And I’ve been fighting the yips (again) for a while now. It’s a recurring nightmare that has haunted me most of my adult life. I even had the yips when I was in my 20s, but I’ve beat them into submission off and on most of my adult life. But just recently, that nasty virus came to life once again. My lag putting has been very good, but when I get over one of those “you should make this” length putts, the entire nervous system seems to go haywire. I make great practice strokes, and then the most pitiful short-stroke or jab at the ball you can imagine. Sheesh.

But I’m a traditionalist, and do not look toward the long putter, belly putter, cross-hand, claw or other variation as the solution. My approach is to beat those damn yips into submission some other way. Here’s what I’m doing that is working pretty well, and I offer it to all of you who might have a similar affliction on the greens.

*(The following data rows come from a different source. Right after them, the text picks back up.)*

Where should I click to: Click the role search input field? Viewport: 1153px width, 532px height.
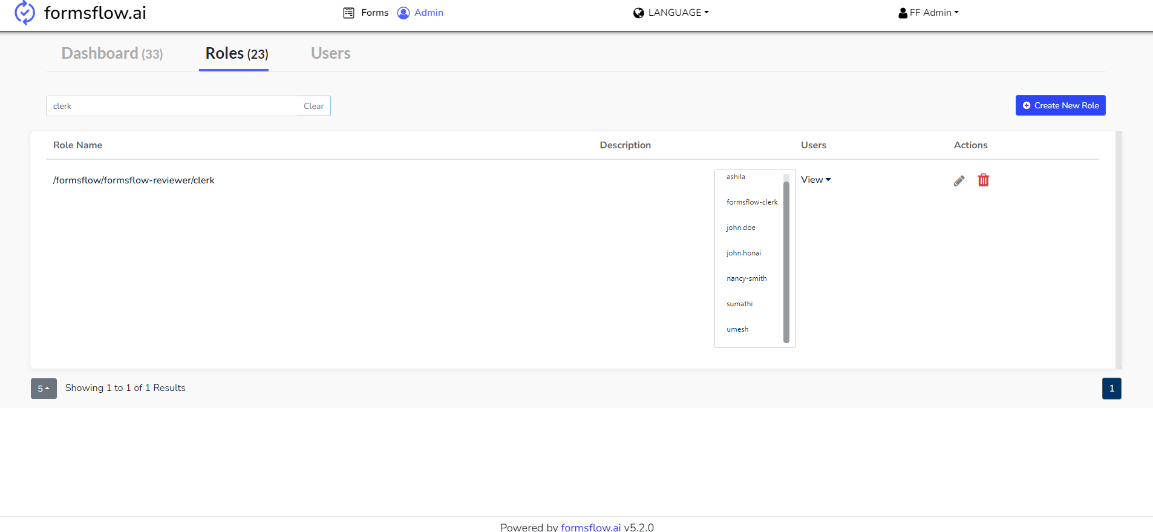coord(172,106)
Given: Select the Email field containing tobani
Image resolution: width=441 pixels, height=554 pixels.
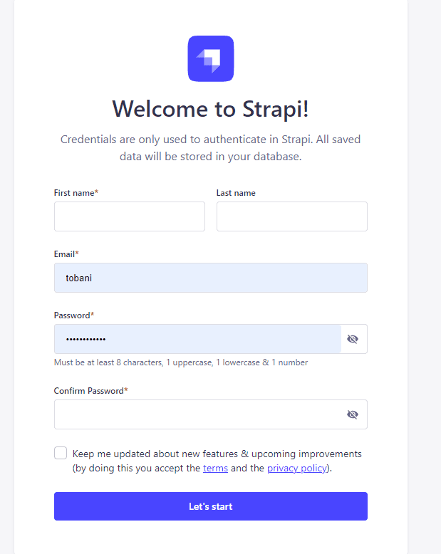Looking at the screenshot, I should [x=211, y=278].
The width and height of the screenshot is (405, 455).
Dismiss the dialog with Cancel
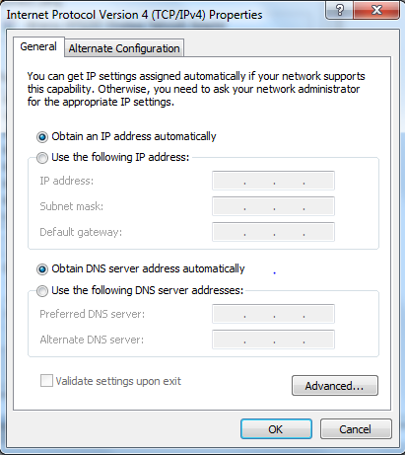click(356, 429)
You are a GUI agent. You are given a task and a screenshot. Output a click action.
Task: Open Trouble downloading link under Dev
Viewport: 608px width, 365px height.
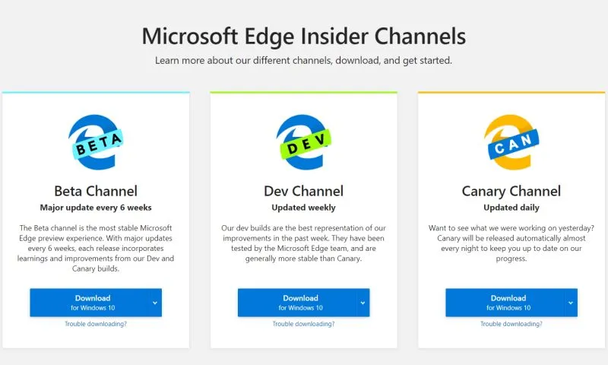pos(303,324)
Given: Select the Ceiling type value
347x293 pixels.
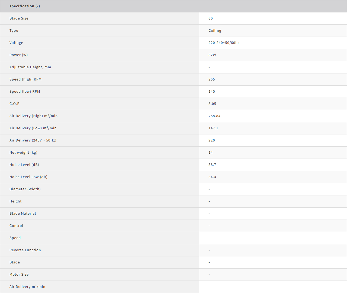Looking at the screenshot, I should pos(215,31).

When you are over a short putt, forget the practice strokes…you want your natural eye-hand coordination to be unhindered by mechanics. Address your putt and take a good look at the hole, and back to the putter to ensure good alignment. Lighten your right hand grip on the putter and make sure that only the fingertips are in contact with the grip, to prevent you from getting to tight.

Then, take a long, long look at the hole to fill your entire mind and senses with the target. When you bring your head/eyes back to the ball, try to make a smooth, immediate move right into your backstroke — not even a second pause — and then let your hands and putter track right back together right back to where you were looking — the HOLE! Seeing the putter make contact with the ball, preferably even the forward edge of the ball – the side near the hole.

For me, this is working, but I am asking all of you to chime in with your own “home remedies” for the most aggravating and senseless of all golf maladies. It never hurts to have more to fall back on!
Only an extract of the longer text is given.